Recently, my chavrusa and I spent a while translating much of Chapter 45 of Sefer HaKana. Sefer Hakana is a little-known text of kabbalah, that is a reflection on the kabbalistic nature of each of the 613 mitzvos. Chapter 45 in particular is on blowing the shofar. Exactly when it was written is uncertain – it is generally ascribed to Nehunya ben HaKana, who is in the Talmud and dates back to ~ 200 AD, but the text itself bears a lot of hallmarks of the Safed Mystics around 1500. I was interested in because I wanted information on Tanin’iver, AKA the blind dragon of apathy who may be the same as the dragon who lives at the abyss of the center of creation in Treatise on the Dragons by Nathan of Gaza (not that a source by Nathan of Gaza can be considered authentic kabbalah). Unfortunately, Tanin’iver only seems to make an appearance in Chapter 45, and even then not much of one.

Regardless, this was fascinating to translate. There is a lot going on here – non-standard names of sefirot, the relationships between the sefirot such as one being a form of another, the two halves of Yesod, and a lot of mystical speculation as to what happens on Rosh Hashanah.

There is, however, one problem: Neither of us really knew what we were doing. I know very little Hebrew but am passable in kabbalah, and my chabrusa knows Hebrew much better than me (but not enough to avoid getting stuck on various terms) but has never studied Kabbalah. Collectively, we made a mediocre translator at best. It is unlikely he and I will be returning to this, mostly because he kept getting frustrated and saying we have no idea what we are doing and our translation is not very good (correct on all counts). Still, all translations have to start somewhere, and I don’t want to see this one die out. As such, I have (with permission of all involved) posted our work onto Sefaria here. This constitutes the first ever English translation of any part of Sefer HaKana.
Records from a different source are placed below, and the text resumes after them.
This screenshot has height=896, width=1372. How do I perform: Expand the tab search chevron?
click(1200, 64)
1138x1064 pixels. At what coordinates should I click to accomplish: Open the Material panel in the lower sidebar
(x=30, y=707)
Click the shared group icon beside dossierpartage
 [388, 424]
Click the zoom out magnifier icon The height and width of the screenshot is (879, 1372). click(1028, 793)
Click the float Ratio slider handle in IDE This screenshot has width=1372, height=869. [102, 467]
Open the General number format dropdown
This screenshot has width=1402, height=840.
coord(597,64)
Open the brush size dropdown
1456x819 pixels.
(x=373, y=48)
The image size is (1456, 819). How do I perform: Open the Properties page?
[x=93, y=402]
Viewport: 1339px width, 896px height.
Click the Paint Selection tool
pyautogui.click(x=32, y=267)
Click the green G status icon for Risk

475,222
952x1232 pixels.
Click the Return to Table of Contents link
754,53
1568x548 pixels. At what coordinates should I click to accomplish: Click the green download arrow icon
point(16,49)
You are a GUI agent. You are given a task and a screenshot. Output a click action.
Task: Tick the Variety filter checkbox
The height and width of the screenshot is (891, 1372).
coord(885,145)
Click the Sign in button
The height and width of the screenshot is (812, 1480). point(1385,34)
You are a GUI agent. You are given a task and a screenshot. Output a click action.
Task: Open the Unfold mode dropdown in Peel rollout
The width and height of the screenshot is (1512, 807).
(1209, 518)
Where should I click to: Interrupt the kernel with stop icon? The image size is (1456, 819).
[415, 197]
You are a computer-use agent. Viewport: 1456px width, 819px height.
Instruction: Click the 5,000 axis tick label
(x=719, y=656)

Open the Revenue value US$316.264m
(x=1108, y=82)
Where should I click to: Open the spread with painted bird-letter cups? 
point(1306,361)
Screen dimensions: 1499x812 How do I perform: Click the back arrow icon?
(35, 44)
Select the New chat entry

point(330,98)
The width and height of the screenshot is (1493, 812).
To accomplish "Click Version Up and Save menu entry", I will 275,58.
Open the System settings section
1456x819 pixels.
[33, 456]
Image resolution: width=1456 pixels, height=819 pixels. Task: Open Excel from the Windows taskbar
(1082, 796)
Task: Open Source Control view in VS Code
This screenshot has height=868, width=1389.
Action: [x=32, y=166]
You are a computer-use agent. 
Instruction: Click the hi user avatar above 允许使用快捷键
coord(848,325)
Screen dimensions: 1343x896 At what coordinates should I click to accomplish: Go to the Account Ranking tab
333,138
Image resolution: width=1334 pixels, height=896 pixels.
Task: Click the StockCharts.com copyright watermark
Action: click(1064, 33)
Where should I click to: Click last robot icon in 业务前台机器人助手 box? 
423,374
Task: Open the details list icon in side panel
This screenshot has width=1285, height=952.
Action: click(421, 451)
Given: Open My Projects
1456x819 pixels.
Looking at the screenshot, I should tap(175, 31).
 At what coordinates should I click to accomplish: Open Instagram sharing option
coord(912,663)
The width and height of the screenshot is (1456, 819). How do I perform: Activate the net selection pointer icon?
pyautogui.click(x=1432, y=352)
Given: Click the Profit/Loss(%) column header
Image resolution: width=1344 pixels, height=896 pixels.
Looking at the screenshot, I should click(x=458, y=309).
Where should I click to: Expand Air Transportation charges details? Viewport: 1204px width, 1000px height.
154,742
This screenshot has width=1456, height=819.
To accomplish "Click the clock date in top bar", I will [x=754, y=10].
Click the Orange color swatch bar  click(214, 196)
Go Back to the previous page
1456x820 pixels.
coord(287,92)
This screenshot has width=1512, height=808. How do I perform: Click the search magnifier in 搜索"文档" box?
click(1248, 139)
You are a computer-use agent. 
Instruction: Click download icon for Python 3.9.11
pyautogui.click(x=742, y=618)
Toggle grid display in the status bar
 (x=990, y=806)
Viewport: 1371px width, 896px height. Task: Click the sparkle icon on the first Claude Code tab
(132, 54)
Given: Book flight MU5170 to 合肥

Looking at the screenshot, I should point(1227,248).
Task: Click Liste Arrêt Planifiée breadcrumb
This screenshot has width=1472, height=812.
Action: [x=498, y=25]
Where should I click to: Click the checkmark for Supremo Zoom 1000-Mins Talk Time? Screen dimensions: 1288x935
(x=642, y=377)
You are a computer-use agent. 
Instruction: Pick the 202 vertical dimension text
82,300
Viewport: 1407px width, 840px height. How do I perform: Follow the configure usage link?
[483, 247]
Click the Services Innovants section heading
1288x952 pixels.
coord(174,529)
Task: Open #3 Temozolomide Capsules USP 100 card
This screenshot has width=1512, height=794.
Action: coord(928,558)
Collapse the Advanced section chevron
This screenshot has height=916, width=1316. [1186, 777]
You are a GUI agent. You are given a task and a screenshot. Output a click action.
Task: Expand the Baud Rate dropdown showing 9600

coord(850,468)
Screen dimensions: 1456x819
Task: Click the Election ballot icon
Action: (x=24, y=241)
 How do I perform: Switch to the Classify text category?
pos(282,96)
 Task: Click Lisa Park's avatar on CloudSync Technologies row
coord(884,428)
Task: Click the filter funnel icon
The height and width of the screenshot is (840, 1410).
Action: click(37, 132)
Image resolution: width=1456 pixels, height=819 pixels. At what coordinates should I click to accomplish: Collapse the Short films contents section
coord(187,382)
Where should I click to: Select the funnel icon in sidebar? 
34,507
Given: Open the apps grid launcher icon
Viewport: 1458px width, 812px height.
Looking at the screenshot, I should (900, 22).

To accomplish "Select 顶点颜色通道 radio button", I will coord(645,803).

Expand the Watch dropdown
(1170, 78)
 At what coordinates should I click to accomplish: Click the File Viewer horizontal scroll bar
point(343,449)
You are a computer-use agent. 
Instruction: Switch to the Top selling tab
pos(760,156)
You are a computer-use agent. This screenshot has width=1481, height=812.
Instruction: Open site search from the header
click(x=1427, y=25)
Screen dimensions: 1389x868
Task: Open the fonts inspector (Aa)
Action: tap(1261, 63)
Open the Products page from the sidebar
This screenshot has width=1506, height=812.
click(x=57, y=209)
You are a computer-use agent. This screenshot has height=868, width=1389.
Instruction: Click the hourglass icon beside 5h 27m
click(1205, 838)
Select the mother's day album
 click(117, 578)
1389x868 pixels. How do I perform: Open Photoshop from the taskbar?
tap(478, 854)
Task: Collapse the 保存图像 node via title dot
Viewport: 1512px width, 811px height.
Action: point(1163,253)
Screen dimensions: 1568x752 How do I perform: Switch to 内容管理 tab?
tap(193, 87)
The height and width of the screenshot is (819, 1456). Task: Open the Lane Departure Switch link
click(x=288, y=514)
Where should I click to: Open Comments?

If anyone is interested, I would super duper appreciate it if you could read it and provide corrections. Parentheses are notes or explanations. It is definitely not a flawless translation, not anywhere even remotely close, so please do not hesitate to rip it to shreds and rewrite entire large sections if you think you can do better. I hope that this can be the start of a larger effort to translate this obscure work of Jewish mysticism!

[Note: Art/media flair chosen because a translation is a type of media. Please let me know if a different flair is better.]